Primal-dual splitting scheme with backtracking for handling with epigraphic constraint and sparse analysis regularization

TL;DR

This paper introduces a backtracking rule for primal-dual algorithms to improve convergence in constrained high-dimensional imaging problems with non-differentiable penalties, avoiding the need to compute Lipschitz constants.

Contribution

It proposes a novel backtracking scheme for primal-dual algorithms that handles epigraphic constraints and sparse regularization more flexibly than existing methods.

Findings

Enhanced convergence performance demonstrated in high contrast polarimetric imaging

Effective handling of non-differentiable penalties with linear operators

Improved reconstruction quality in high-dimensional inverse problems

Abstract

The convergence of many proximal algorithms involving a gradient descent relies on its Lipschitz constant.

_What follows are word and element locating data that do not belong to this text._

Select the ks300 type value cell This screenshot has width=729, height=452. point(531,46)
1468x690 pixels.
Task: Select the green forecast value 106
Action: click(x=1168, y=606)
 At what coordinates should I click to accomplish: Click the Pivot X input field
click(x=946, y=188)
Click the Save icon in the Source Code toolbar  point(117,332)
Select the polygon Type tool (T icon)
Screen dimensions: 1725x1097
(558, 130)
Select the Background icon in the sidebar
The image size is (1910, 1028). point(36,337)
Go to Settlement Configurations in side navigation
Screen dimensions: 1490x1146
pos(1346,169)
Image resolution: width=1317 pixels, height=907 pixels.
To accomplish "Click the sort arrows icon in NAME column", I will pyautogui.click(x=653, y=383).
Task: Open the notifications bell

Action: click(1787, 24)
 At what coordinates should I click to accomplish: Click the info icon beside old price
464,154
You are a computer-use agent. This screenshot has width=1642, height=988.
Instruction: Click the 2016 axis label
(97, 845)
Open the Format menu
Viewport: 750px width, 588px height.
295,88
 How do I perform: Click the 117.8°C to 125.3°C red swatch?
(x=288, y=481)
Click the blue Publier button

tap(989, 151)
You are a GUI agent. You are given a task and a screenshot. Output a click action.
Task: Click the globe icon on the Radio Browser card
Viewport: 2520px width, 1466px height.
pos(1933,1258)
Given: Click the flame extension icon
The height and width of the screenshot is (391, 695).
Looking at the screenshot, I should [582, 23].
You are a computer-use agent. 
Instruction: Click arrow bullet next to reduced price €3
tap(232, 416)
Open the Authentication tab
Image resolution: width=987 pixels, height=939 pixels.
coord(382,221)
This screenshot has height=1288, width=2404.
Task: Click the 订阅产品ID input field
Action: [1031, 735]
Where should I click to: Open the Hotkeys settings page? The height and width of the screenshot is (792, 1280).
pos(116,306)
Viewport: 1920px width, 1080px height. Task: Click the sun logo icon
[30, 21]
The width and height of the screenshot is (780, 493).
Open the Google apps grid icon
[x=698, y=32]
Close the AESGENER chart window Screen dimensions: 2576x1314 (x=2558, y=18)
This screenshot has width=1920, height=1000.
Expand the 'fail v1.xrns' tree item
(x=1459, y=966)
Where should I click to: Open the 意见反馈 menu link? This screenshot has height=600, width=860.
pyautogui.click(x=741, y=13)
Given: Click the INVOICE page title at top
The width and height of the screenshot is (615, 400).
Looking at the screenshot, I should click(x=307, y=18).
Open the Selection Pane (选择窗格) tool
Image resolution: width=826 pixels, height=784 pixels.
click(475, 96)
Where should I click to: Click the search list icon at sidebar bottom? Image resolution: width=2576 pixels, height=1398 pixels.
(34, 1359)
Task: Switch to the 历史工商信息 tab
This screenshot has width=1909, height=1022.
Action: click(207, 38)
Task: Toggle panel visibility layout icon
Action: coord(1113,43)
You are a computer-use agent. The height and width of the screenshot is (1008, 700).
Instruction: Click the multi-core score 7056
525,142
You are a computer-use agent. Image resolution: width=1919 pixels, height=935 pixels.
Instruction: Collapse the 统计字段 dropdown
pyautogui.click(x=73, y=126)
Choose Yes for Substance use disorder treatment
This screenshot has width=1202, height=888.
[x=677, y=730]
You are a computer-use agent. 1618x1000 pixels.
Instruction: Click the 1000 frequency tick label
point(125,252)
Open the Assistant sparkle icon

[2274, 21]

To avoid computing it, backtracking rules can be used. While such a rule has already been designed for the forward-backward algorithm (FBwB), this scheme is not flexible enough when a non-differentiable penalization with a linear operator is added to a constraint. In this work we propose a backtracking rule for the primal-dual scheme (PDwB), and evaluate its performance for the epigraphical constrained high dynamical reconstruction in high contrast polarimetric imaging, under TV penalization.